Transcribe the entries below exactly, beginning with the line containing "Open the user profile avatar icon" and continuing through the line containing "point(92,194)".

START Task data

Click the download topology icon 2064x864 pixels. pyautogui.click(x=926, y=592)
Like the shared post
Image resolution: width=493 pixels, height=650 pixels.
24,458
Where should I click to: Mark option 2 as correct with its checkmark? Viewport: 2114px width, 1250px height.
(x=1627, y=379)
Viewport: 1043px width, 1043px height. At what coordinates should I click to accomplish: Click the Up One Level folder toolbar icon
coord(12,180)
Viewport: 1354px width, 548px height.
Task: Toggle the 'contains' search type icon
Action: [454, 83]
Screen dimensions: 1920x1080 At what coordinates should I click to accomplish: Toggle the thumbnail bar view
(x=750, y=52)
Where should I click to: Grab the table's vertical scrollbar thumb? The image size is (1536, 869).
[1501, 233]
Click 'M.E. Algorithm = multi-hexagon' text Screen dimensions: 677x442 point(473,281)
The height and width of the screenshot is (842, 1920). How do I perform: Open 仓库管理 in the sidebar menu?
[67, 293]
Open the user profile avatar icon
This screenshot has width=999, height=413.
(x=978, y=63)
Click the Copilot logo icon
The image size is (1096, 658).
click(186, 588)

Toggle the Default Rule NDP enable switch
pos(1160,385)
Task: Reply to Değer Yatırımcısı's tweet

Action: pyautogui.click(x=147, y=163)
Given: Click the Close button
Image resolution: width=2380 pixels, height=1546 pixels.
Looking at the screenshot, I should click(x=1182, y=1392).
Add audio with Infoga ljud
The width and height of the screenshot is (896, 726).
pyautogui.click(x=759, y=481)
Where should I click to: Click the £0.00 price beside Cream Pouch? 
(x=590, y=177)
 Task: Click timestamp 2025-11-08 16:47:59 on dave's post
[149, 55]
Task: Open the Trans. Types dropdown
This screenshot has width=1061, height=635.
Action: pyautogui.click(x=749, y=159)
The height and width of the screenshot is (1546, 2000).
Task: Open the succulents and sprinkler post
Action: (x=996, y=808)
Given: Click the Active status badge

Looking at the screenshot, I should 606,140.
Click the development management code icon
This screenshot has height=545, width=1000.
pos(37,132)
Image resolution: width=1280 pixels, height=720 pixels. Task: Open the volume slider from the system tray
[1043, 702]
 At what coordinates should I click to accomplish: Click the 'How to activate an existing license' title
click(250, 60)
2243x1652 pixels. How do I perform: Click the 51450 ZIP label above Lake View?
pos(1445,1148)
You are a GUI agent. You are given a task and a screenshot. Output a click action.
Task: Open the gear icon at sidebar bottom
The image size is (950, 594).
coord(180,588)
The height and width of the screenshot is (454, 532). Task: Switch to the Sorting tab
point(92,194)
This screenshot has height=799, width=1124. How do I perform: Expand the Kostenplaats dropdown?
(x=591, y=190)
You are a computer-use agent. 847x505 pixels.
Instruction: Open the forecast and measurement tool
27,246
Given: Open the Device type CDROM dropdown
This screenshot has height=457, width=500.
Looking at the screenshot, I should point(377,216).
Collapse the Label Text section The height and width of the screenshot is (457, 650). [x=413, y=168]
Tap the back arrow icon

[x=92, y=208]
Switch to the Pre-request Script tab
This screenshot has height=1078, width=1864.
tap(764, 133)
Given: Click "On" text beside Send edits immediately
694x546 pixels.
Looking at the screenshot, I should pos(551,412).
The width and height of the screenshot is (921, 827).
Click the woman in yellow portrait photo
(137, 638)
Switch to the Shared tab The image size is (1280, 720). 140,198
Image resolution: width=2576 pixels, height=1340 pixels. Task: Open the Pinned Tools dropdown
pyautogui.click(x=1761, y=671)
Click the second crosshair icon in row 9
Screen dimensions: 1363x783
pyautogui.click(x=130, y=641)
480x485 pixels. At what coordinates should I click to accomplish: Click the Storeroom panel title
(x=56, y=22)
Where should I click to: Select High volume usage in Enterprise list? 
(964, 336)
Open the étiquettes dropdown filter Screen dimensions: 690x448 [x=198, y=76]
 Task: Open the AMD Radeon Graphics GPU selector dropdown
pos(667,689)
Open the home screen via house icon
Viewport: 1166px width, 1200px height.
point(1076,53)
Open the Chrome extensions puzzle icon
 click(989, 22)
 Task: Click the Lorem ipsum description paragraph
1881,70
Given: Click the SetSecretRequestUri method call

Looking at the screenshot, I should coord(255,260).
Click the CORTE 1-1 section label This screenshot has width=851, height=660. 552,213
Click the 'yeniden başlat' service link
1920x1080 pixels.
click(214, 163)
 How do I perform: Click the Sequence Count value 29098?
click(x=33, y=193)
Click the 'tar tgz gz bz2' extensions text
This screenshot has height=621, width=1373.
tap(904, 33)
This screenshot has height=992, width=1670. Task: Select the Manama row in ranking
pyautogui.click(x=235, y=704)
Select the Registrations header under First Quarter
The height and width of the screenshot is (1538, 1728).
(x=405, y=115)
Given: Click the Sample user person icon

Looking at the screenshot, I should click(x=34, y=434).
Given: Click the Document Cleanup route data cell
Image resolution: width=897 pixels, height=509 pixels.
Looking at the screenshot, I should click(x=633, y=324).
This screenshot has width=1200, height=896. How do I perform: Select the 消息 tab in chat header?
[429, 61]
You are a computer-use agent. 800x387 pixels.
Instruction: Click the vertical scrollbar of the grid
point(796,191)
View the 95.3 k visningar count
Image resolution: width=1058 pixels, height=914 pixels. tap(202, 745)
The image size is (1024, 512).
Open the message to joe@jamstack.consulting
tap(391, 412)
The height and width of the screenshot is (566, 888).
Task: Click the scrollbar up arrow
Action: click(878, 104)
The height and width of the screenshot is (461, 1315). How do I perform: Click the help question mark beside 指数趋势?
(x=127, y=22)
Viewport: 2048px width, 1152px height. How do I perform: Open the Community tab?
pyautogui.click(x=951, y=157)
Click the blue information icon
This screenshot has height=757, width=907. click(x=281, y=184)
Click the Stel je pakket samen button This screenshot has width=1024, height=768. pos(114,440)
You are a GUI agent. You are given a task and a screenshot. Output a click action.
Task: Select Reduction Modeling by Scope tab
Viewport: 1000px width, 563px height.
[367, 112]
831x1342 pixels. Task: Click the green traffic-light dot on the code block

END Task data

*Correct result*
Open the user profile avatar icon
This screenshot has width=999, height=413.
(x=978, y=63)
Click the Copilot logo icon
The image size is (1096, 658).
click(186, 588)

Toggle the Default Rule NDP enable switch
pos(1160,385)
Task: Reply to Değer Yatırımcısı's tweet

Action: pyautogui.click(x=147, y=163)
Given: Click the Close button
Image resolution: width=2380 pixels, height=1546 pixels.
Looking at the screenshot, I should click(x=1182, y=1392).
Add audio with Infoga ljud
The width and height of the screenshot is (896, 726).
pyautogui.click(x=759, y=481)
Where should I click to: Click the £0.00 price beside Cream Pouch? 
(x=590, y=177)
 Task: Click timestamp 2025-11-08 16:47:59 on dave's post
[149, 55]
Task: Open the Trans. Types dropdown
This screenshot has width=1061, height=635.
Action: pyautogui.click(x=749, y=159)
The height and width of the screenshot is (1546, 2000).
Task: Open the succulents and sprinkler post
Action: (x=996, y=808)
Given: Click the Active status badge

Looking at the screenshot, I should 606,140.
Click the development management code icon
This screenshot has height=545, width=1000.
pos(37,132)
Image resolution: width=1280 pixels, height=720 pixels. Task: Open the volume slider from the system tray
[1043, 702]
 At what coordinates should I click to accomplish: Click the 'How to activate an existing license' title
click(250, 60)
2243x1652 pixels. How do I perform: Click the 51450 ZIP label above Lake View?
pos(1445,1148)
You are a GUI agent. You are given a task and a screenshot. Output a click action.
Task: Open the gear icon at sidebar bottom
The image size is (950, 594).
coord(180,588)
The height and width of the screenshot is (454, 532). Task: Switch to the Sorting tab
point(92,194)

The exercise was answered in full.